The two met in 2012 in Beijing while attending a wedding. While Li was born in that city, at the time she was finishing her master’s in music in Germany. Tse was in Calgary, where he was born and raised. They stayed in touch and after Li graduated in 2014, she came to town. They were married not long after that. But, believe it or not, the two never had plans to play music together until the pandemic hit. Even then, the musical partnership was initially about convenience. In 2021, Li was asked to participate in Camp Sled Island, which was a scaled-back version of the festival due to COVID-19. She was asked to make a video.

“OK, I’m isolated and the only musician I see is in my house under the same roof,” Li says. “So Warren made a video with me and we also needed to make a song to make the video work. So Ginger Beef was born into the world from that time.”

The video was for Flashback, a song that put Li’s expressive flute at the centre of a funky, pop-rock instrumental that featured Tse on keyboards and erhu, a two-stringed Chinese vertical fiddle. The lively video was based on memories both had of Chinese banquets and featured dance and martial arts demonstrations and lots of eating. It was a hit at Camp Sled Island.

“People started asking ‘Hey, when does the album come out?’” Li says. “We were like ‘We didn’t think about that. It was supposed to be a one-off thing. But I guess we need to make an album.’”

Ginger Beef
Jiajia Li and Warren Tse are a husband-and-wife behind the instrumental band Ginger Beef. Photo by Christina Yao.cal

The self-titled debut came out in October 2023 and Ginger Beef became darlings of the local scene. They played Sled Island in 2023 and 2024 and hit No. 1 on the CJSW charts. The duo will play Saturday and Sunday at the Calgary Folk Music Festival.

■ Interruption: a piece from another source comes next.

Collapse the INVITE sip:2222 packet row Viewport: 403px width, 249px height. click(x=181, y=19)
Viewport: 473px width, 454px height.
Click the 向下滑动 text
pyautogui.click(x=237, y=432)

While there are some lyric-less vocals on certain tracks, the album is for the most part instrumental. The eclectic tracks lean on both Li’s classical background and Tse’s guitar/keyboards and production skills, but it is also a breezy and super fun endeavour. There are instrumental-pop numbers such as Dew, jazz-funk explorations such as Takeout and Hedgehog and harder, rock-fuelled numbers such as Hocus Pocus, a cover of the 1971 chestnut from Dutch prog-rockers Focus. The duo borrowed players from the city’s R&B, jazz and gospel scenes, bringing slap-funk bassist Dave Lewis, and drummers Orlando Retana, JD Johnson and Steve Jackson on board for the album and live performances.

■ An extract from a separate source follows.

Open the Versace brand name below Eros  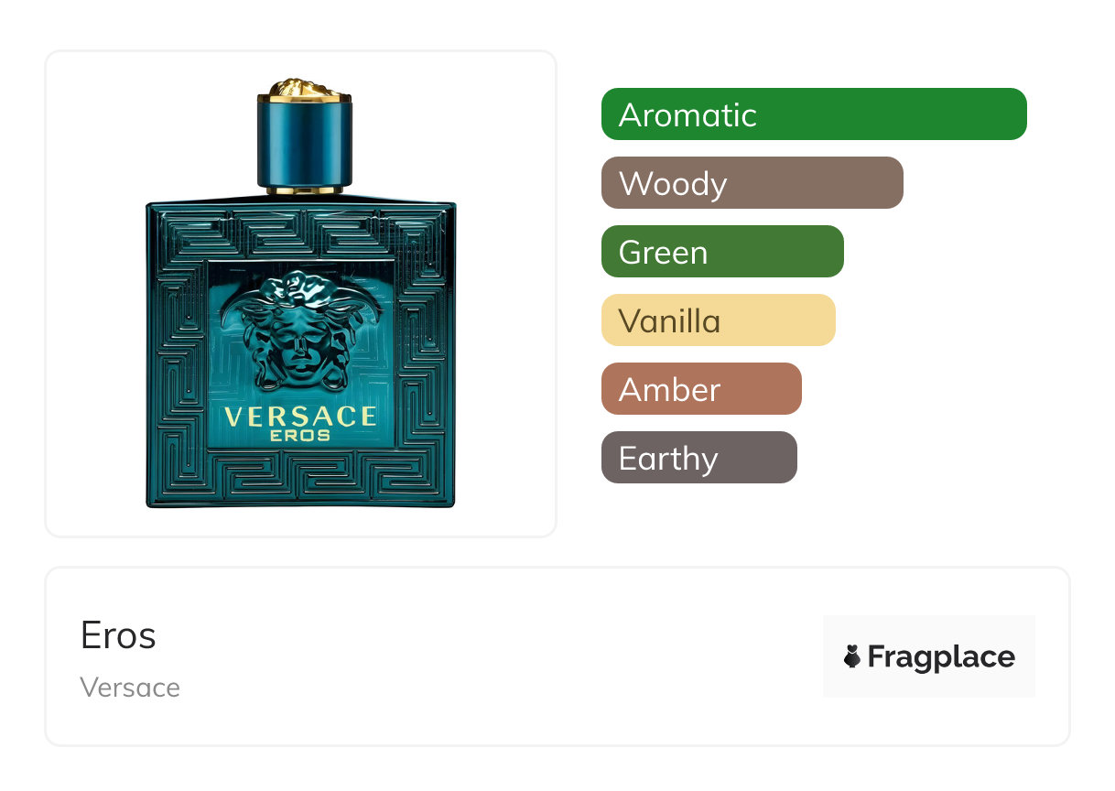coord(130,688)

“We had to find a way to work together and adapt to each other’s style,” Tse says. “Jiajia comes from the classical background, but is really big on improvised music so has this incredible way where she can freely create things on the fly, whereas with my production background, I’ve always tended to engineer music into literal products. So there definitely were some moments where we had to figure out how we would get along. But I think the album is stronger by having that kind of diversity.”

Both were keen on keeping the album instrumental. In the bio on the Calgary Folk Music Festival website, Tse is quoted as saying “If evoking emotion is the goal of music, then lyrics are cheating.” 

He laughs when reminded of the quote, but stands by it.

It’s not a new idea, Tse says. Other types of music such as classical, jazz, and movie soundtracks manage to evoke emotions “without distracting vocals,” he says.

“The challenge we set for ourselves was to do the same with the pop genre,” Tse says. “This has existed in the past before. There were pop instrumentals that were Top 10 hits. Look at the Tijuana Brass and Quincy Jones had Big Bossa Nova and there was Classical Gas. The weird thing is that I think the last of the great instrumental pop songs is probably half a century old now. It hasn’t been a thing for such a long time that I thought we could try and drag that genre back into the mainstream. We have all the tools. If we can’t do it with what we’ve got, I don’t know who can.”

Ginger Beef play sessions on Saturday at 1:55 p.m. on the Community Natural Foods Stage and Sunday at 11:25 a.m. on the National Stage 4. They will play a concert on Sunday at 10:30 a.m. on the National stage 4. The Calgary Folk Music Festival runs until Sunday at Prince’s Island Park.